QLever therefore distinguishes between an internal vocabulary (the part of the map stored in RAM) and an external vocabulary (the part of the map stored on disk).

Controlling what goes in which vocabulary

Qlever uses several rules to decide what goes into the internal and what goes into the external vocabulary. Some of these rules can be configured by the user via the settings.json file (passed to IndexBuilderMain via the -s option), some are currently still hard-coded (below are two examples for a settings.json, one for Wikidata and one for UniProt). Here is a list of QLever's current rules.

  1. Literals below a fixed length are stored in the internal vocabulary, all longer literals are stored in the external vocabulary. The threshold is currently hard-coded as 1024 bytes in ConstantsIndexBuilding.h.

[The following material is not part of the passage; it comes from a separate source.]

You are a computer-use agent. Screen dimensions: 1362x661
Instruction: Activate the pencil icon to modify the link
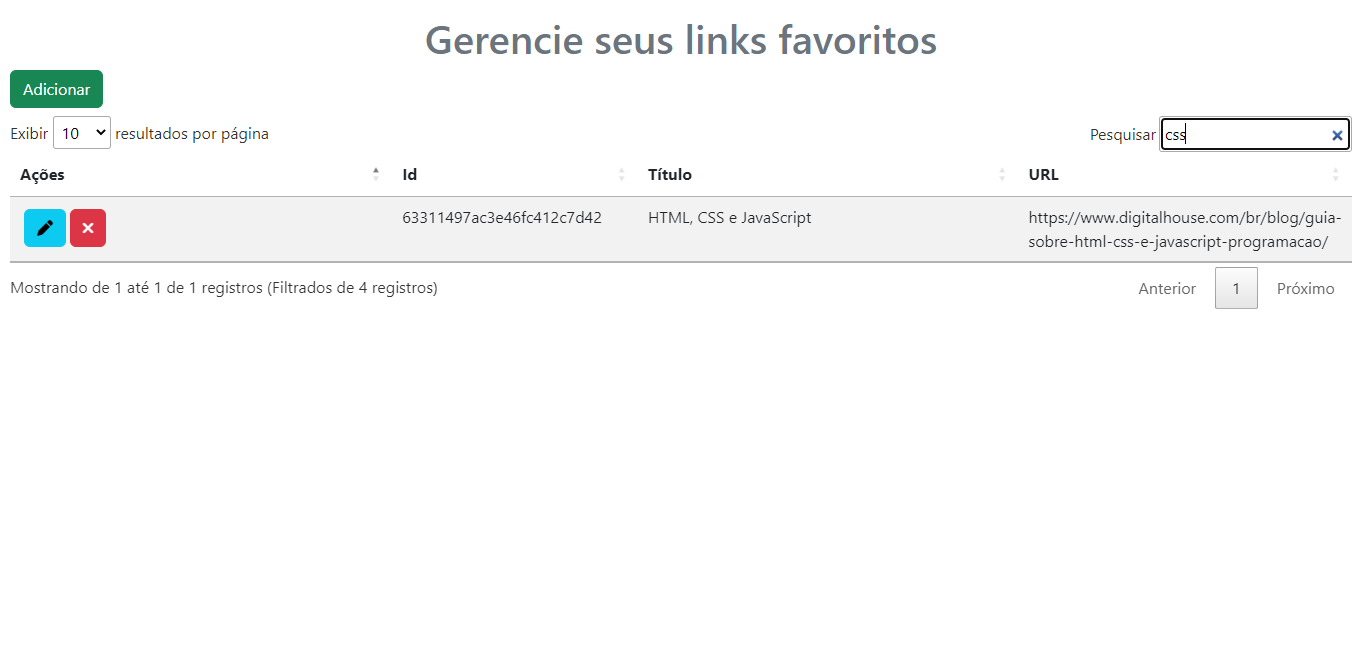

  2. Literals with an explicit language tag are external by default. They can be made internal via the languages-internal setting; see the Wikidata settings below for an example.

  3. All IRIs or literals matching a certain prefix can be made external using the prefixes-external setting; see the Wikidata and UniProt settings below for examples.

  4. There is currently no way to configure that all objects of a certain predicate are made external. However, this can be easily changed in the code, here is an example for UniProt.

Performance impact

It can make a huge performance difference whether elements of the vocabulary are internal or external. The exact times depend on which elements are accessed, where exactly they are stored in memory or on disk, and which parts of the external vocabulary are cached by the operating system. For the sake of example, let us assume a SPARQL query which produces a table with 10 million rows, one column each, where each element is an IRI or literal of size 100 bytes (so 1 GB of data in total). Let us also assume a standard PC with an average RAM access time of 100ns, and two scenarios for the disk: an HDD with an average access time of 5ms and a throughput rate of 250 MB / second, and an SSD with an average access time of 5µs and a throughout rate of 2 GB / second. In practice, there are then five scenarios:

  1. All elements are in the internal vocabulary. Then the translation of IDs will take around 1 second (100 ns times 10 M plus the time needed for string allocation).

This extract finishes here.